Even today in the bungsukul ceremony, donors do not hand their offerings directly to the monks even though they face the monks directly. Instead, they place the offerings on a strip of cloth – usually attached either to the coffin or to a picture of the deceased – and the monks then pick the gifts up from the strip of cloth.
Key Features of a Bungsukul Ceremony:
Merit Transfer: The central purpose of the ceremony is to transfer merit – the happiness that comes from doing good through acts of generosity, observing the precepts, or develop thoughts of universal goodwill (mettā) – to deceased people. Strictly speaking, the merit isn’t transferred from one person to another. If the deceased manage to know of the merit dedicated to them and they approve of it, that act of approval is, in itself, a happy one, and that becomes their merit.

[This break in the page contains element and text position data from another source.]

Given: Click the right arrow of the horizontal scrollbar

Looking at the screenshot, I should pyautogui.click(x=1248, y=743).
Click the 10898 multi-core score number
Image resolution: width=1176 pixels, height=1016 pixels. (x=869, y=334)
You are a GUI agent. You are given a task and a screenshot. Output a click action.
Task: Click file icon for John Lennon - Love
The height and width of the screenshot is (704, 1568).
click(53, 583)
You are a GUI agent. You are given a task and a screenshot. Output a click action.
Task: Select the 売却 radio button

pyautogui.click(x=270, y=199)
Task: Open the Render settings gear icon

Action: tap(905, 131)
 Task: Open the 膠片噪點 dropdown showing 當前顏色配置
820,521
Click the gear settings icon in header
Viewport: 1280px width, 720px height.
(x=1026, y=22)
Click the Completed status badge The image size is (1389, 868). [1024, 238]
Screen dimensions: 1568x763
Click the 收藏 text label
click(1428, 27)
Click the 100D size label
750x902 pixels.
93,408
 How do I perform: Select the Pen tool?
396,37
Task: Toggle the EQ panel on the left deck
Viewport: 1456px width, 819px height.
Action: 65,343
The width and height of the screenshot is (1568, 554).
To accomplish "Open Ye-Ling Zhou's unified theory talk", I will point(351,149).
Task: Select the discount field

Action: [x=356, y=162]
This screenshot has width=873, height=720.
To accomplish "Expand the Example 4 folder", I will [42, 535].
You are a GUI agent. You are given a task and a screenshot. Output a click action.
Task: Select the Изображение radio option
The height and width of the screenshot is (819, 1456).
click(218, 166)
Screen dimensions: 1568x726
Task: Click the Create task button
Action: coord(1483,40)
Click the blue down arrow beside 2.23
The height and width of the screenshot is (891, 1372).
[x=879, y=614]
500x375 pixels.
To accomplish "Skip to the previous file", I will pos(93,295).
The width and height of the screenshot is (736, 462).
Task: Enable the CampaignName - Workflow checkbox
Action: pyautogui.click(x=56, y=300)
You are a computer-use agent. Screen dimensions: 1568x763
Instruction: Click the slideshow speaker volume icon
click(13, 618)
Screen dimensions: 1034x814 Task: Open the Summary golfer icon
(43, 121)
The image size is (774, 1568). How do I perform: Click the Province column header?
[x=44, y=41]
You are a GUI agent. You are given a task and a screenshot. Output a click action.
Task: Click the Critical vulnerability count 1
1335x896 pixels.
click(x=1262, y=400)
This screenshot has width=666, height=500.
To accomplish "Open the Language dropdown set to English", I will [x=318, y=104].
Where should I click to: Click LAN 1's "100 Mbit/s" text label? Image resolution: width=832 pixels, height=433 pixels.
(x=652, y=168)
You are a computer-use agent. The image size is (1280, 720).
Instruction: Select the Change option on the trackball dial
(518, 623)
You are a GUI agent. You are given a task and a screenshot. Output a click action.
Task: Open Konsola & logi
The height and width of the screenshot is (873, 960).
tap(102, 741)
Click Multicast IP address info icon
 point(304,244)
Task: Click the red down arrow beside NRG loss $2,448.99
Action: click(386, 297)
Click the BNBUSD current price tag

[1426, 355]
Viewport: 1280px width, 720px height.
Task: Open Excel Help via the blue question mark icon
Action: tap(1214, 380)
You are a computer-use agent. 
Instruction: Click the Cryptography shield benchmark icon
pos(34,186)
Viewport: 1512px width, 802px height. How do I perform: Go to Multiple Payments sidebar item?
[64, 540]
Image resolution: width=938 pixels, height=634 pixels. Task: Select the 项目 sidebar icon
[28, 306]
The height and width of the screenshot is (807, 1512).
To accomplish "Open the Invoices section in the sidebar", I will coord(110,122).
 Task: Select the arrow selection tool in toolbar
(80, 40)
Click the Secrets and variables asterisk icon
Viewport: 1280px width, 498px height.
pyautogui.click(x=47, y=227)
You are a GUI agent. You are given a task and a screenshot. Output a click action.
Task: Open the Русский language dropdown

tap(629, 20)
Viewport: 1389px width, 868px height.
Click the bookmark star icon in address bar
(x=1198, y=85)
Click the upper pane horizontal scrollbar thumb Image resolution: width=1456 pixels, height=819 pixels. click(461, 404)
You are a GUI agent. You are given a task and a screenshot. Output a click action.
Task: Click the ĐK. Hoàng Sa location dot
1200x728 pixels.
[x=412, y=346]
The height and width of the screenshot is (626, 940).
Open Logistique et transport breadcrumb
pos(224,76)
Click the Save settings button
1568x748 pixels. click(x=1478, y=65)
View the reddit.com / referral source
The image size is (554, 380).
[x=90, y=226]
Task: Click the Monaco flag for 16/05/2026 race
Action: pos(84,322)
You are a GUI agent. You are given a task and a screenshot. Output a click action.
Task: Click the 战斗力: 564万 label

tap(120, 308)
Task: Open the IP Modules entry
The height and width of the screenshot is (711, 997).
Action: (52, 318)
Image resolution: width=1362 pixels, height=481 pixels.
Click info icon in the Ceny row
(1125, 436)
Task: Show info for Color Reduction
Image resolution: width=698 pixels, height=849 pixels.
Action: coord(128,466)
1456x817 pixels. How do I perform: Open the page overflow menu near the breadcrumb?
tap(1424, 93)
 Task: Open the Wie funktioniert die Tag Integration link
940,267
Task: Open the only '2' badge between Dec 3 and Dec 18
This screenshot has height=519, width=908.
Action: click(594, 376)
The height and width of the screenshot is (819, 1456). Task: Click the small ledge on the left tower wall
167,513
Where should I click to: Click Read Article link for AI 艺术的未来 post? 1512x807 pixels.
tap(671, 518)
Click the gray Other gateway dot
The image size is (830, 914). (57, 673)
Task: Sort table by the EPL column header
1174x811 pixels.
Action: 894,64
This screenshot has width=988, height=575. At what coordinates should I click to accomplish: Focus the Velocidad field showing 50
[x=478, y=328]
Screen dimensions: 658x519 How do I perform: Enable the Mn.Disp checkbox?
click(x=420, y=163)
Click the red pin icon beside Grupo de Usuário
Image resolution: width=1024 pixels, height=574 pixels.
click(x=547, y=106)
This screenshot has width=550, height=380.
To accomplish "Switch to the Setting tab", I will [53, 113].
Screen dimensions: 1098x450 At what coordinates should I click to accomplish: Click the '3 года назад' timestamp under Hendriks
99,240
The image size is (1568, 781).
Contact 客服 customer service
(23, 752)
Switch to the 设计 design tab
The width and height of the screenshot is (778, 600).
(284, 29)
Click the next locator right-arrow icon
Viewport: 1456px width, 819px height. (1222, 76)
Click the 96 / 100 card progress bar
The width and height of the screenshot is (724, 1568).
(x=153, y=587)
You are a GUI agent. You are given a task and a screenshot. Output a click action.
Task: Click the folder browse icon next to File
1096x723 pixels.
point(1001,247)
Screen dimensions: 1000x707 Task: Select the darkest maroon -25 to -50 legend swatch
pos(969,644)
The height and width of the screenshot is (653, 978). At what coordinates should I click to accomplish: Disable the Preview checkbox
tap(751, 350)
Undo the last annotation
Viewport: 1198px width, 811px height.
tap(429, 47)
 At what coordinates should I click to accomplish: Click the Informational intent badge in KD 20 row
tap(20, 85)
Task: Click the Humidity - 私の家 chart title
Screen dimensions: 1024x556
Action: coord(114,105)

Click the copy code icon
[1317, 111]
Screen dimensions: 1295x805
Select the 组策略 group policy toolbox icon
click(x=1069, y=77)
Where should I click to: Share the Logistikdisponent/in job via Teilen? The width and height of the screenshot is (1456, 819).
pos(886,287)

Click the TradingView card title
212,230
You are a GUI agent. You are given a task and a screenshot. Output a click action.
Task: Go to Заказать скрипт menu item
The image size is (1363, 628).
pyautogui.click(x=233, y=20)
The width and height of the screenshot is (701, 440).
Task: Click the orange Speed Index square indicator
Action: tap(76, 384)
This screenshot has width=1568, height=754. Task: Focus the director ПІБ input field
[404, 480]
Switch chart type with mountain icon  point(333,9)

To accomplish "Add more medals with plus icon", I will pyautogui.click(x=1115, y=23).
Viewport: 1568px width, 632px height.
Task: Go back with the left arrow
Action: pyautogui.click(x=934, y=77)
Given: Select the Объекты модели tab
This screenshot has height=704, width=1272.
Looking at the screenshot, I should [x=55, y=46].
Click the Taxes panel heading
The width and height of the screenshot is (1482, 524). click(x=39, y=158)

The Ceremony: A strip of cloth is placed in front of a number of monks, and the lay donors then place their offerings on the cloth. The primary item offered is usually cloth – either plain, unmade cloth, or cloth made into robes – although other items, such as flowers and incense, can also be offered in addition. Gifts of food or cash should not be offered in this way, as that would go against the Vinaya, the monks’ code of rules.
The monks then chant verses on the universality of death:Aniccā vata saṅkhārā Uppāda-vaya-dhammino.
Uppajjitvā nirujjhanti Tesaṁ vūpasamo sukho.
Sabbe sattā maranti ca Mariṅsu ca marissare.
Tath’evāhaṁ marissāmi N’atthi me ettha saṅsayo.
How inconstant are fabrications! Their nature: to arise & pass away.
They disband as they are arising. Their total stilling is bliss.
All living beings are dying, have died, and will die.
In the same way, I will die: I have no doubt about this.
The monks then take the offerings from the strip of cloth, after which they chant passages blessing the donors and dedicating the merit of the offering to the deceased.
Context: The ceremony is often performed during funerals, memorials, or anniversaries of a death, but it may also take place as a general act of merit-making for ancestors.
By conducting a Bungsukul Ceremony, practitioners express compassion and gratitude in the context of the Buddha’s teachings on kamma (karma) and merit.